Abstract
Background. In Crohn's disease natural history, about 80% of the patients require surgery, which is not curative: unfortunately, the disease recurs in many patients. Objective. To investigate the role of intestinal ultrasound to predict the risk of post-operative surgical recurrence in Crohn's disease. Material and methods. A total of 196 patients, with ileal or ileocolonic Crohn's disease, undergoing intestinal resection, were retrospectively enrolled. All patients underwent bowel ultrasonography 6–15 months after resection.

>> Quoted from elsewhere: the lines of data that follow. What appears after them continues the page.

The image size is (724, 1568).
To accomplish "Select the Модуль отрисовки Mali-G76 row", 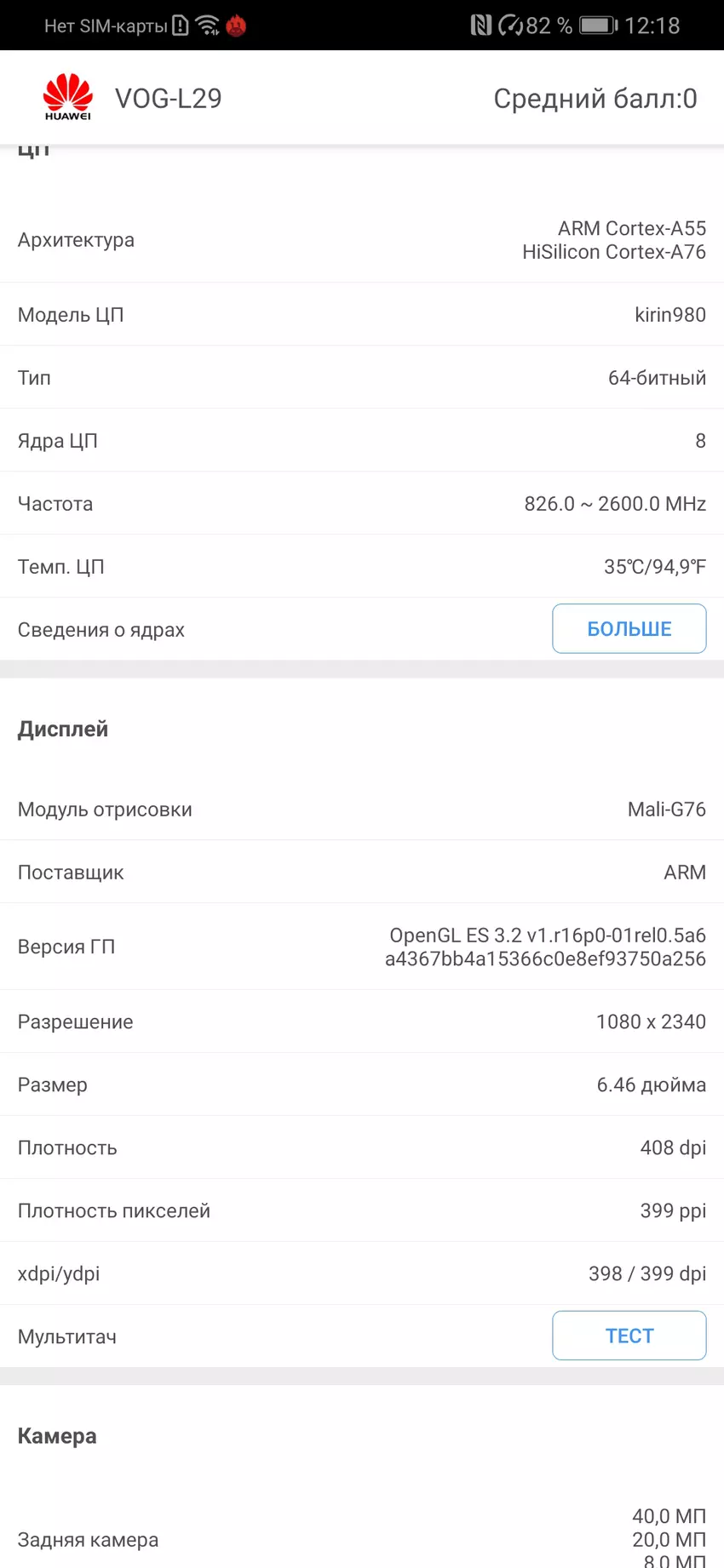I will (362, 810).
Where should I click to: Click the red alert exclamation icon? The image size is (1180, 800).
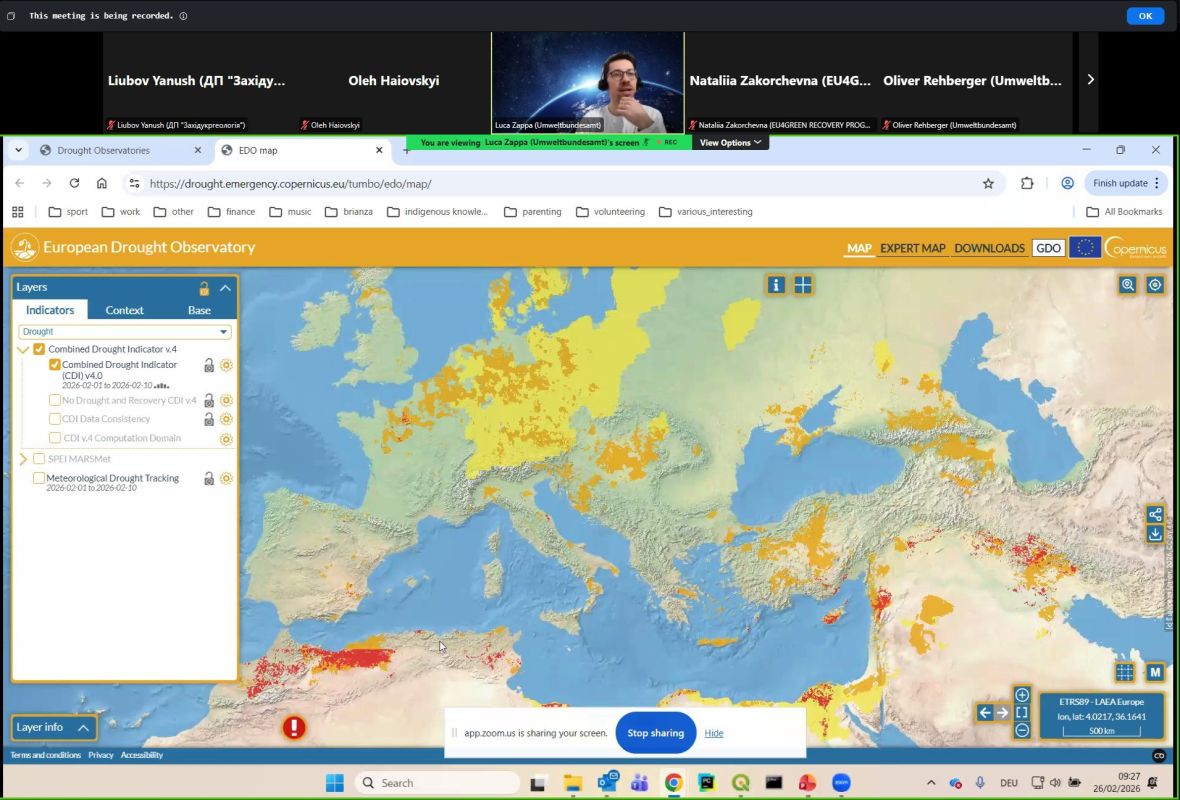294,727
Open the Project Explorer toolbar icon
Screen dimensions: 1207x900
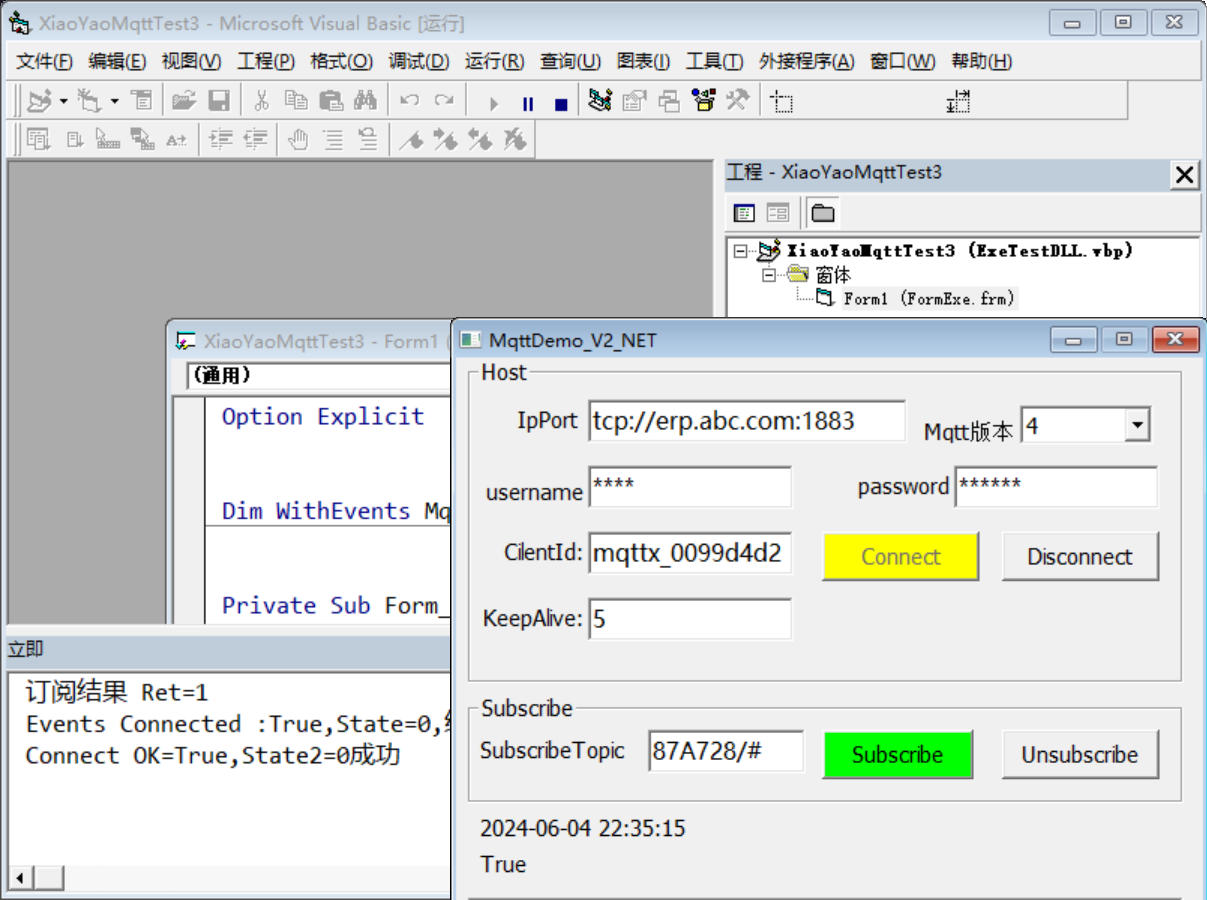(x=599, y=101)
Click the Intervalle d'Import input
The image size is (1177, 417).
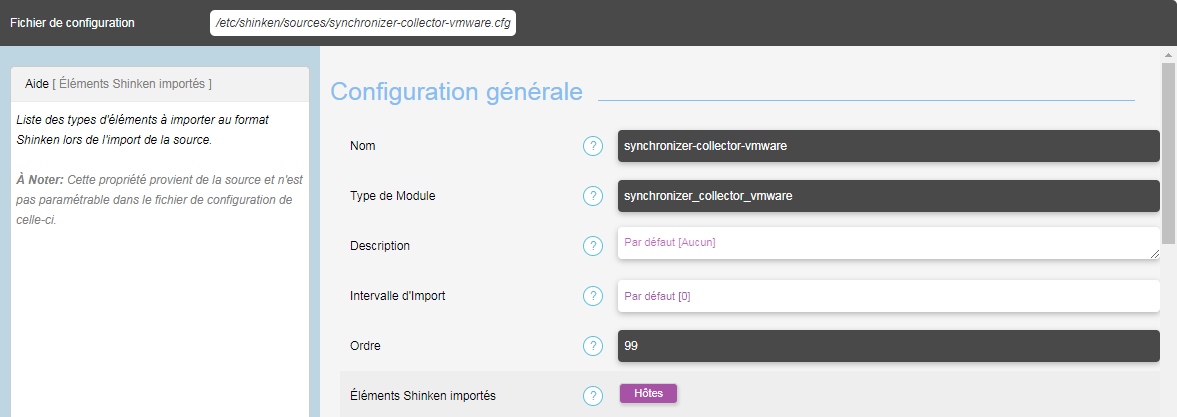[x=888, y=296]
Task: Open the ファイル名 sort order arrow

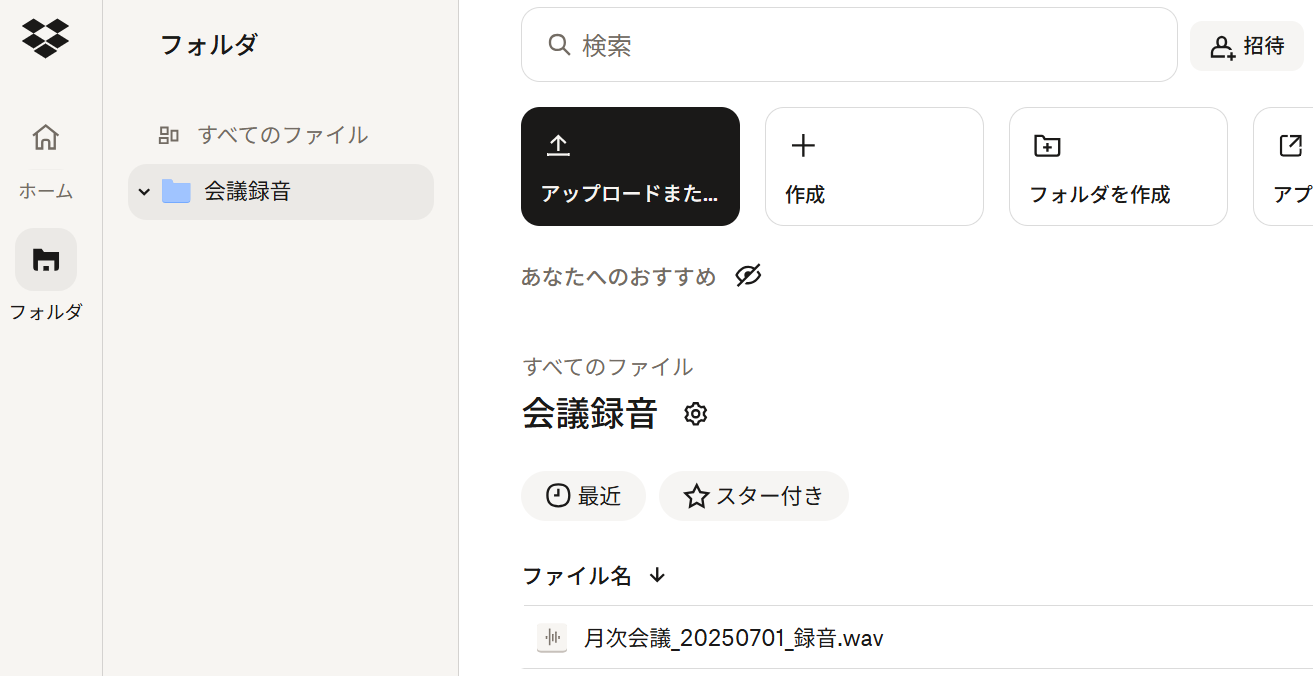Action: tap(656, 576)
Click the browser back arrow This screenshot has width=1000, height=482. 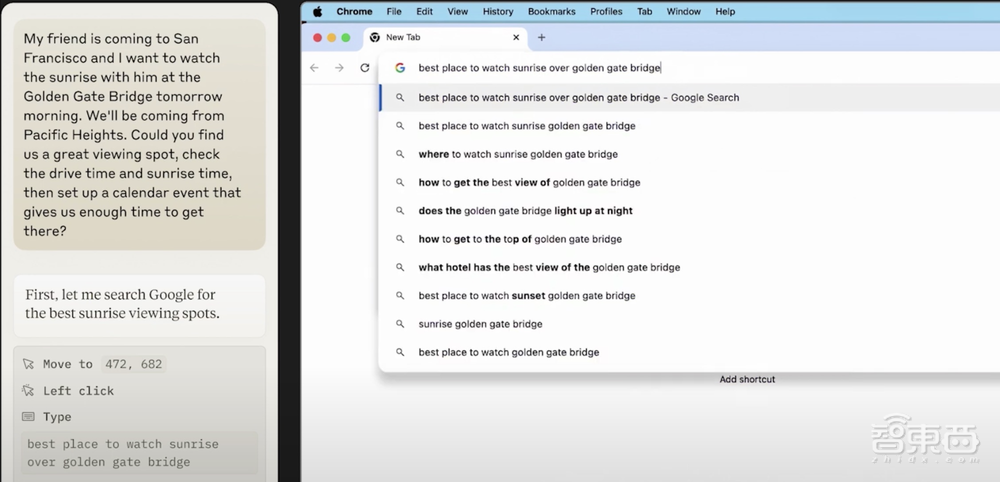tap(314, 68)
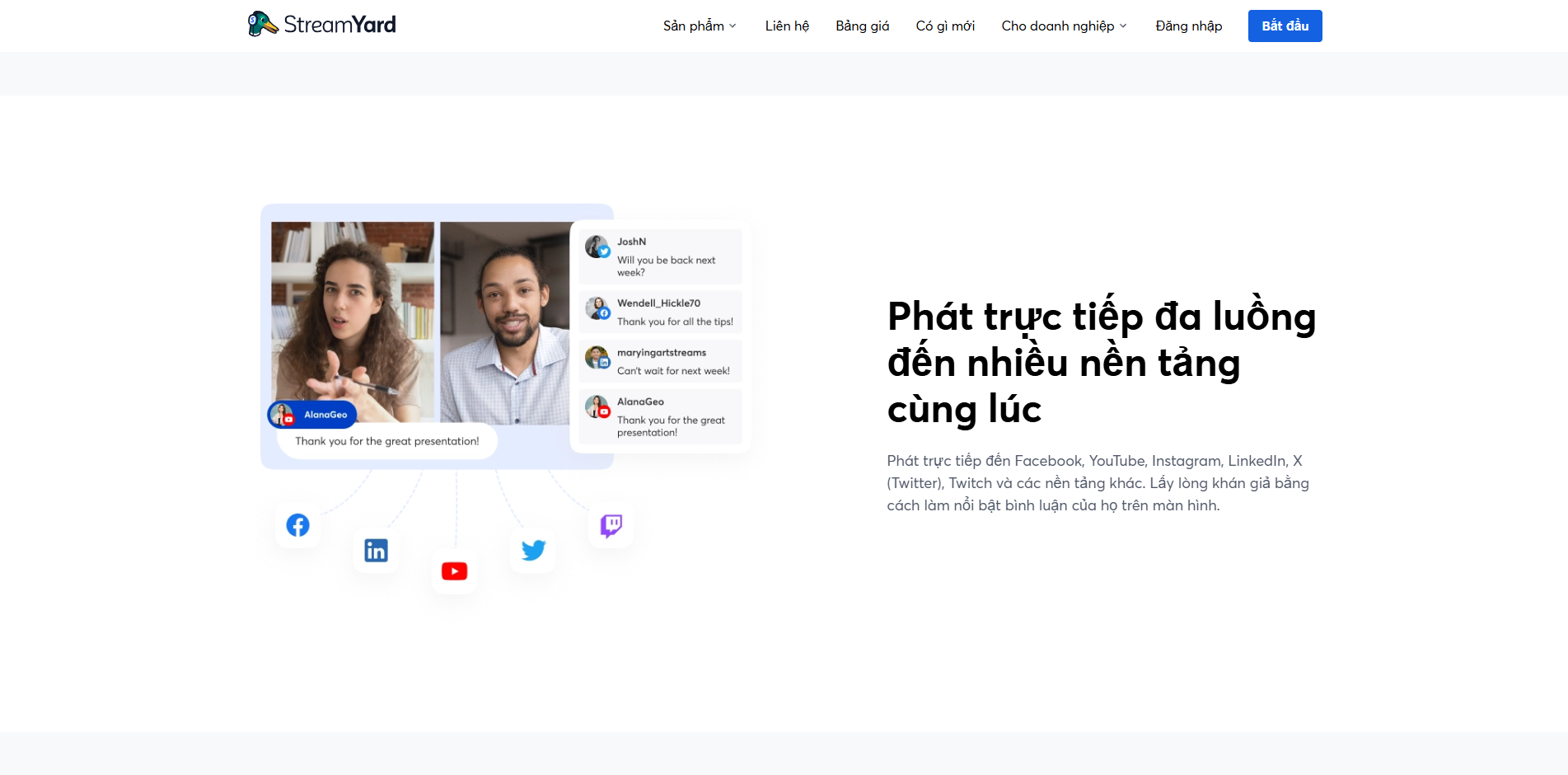This screenshot has height=775, width=1568.
Task: Click maryingartstreams' avatar icon
Action: point(597,358)
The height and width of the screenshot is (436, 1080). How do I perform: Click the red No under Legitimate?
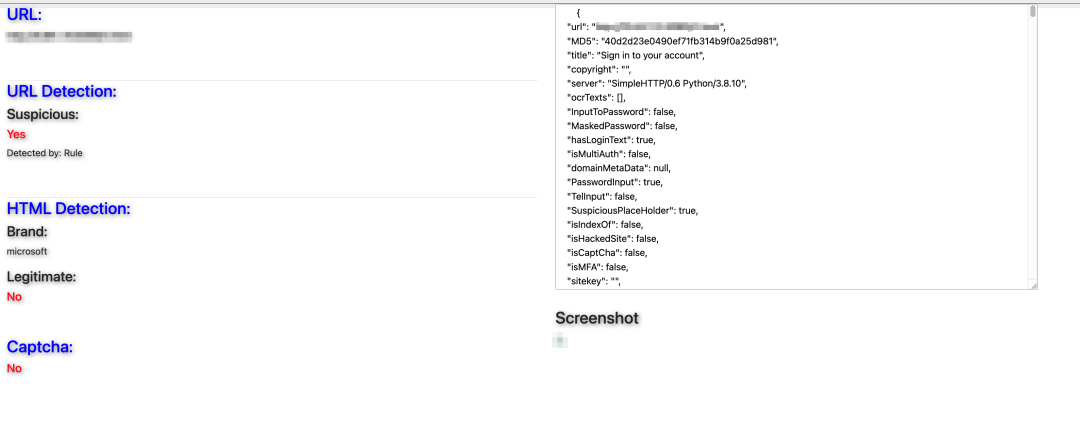[x=14, y=297]
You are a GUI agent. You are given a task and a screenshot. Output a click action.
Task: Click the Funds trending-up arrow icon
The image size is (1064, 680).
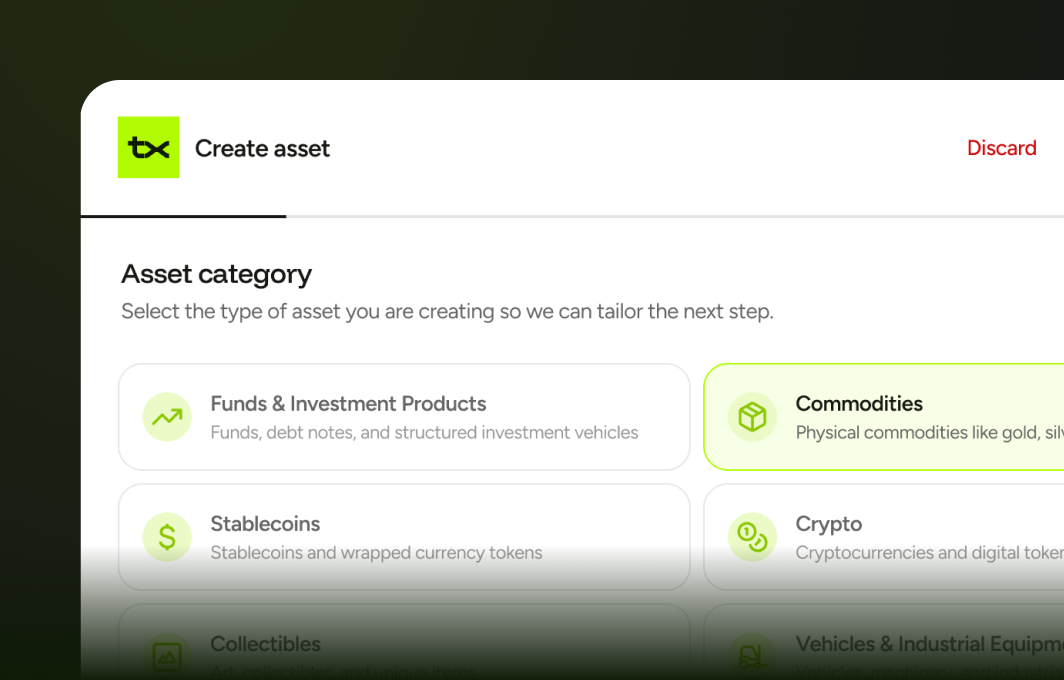(167, 417)
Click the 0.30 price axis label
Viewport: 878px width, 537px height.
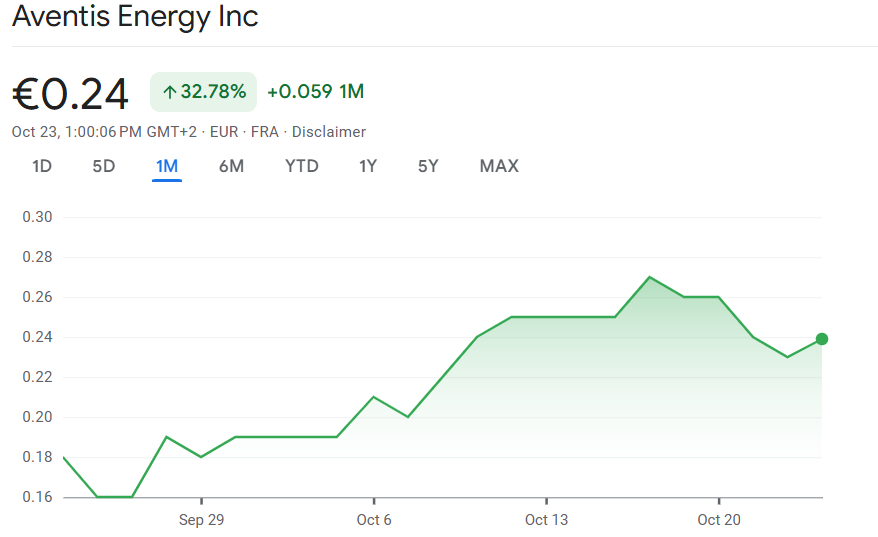pos(37,217)
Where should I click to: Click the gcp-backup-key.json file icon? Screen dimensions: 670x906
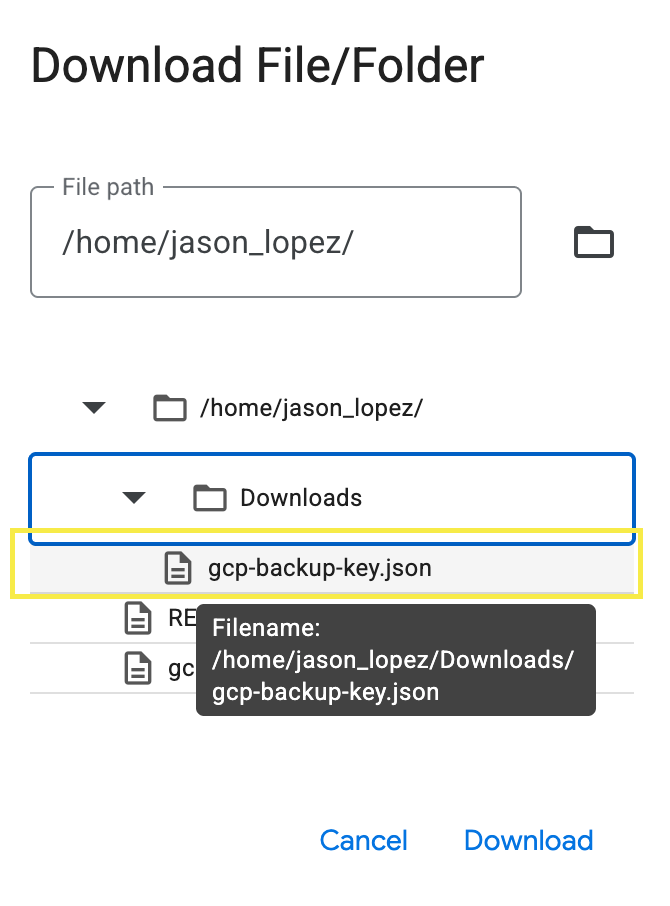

Wall thickness at the anastomosis level was measured, and thickening >3 mm was evaluated as risk factor of long-term need for reoperation. Results. Patients who have a bowel wall thickness >3 mm have an risk ratio (RR) of surgical recurrence = 2.1 [95% confidence interval (CI) = 1.12–3.74] higher than those with a thickness of ≤3 mm. The absolute incidence of new surgical intervention is 13% in patients with thickness of 3 mm, 28% in patients with thickness >3 mm, 29,1% with thickness >4 mm, 34% with thickness >5 mm, and 40% with thickness >6 mm. Conclusions. Bowel wall thickness >3 mm at ultrasound may be a non-invasive predictor of early surgical recurrence after ileo-colonic resection.
Declaration of interest: The authors report no conflicts of interest. The authors alone are responsible for the content and writing of the paper.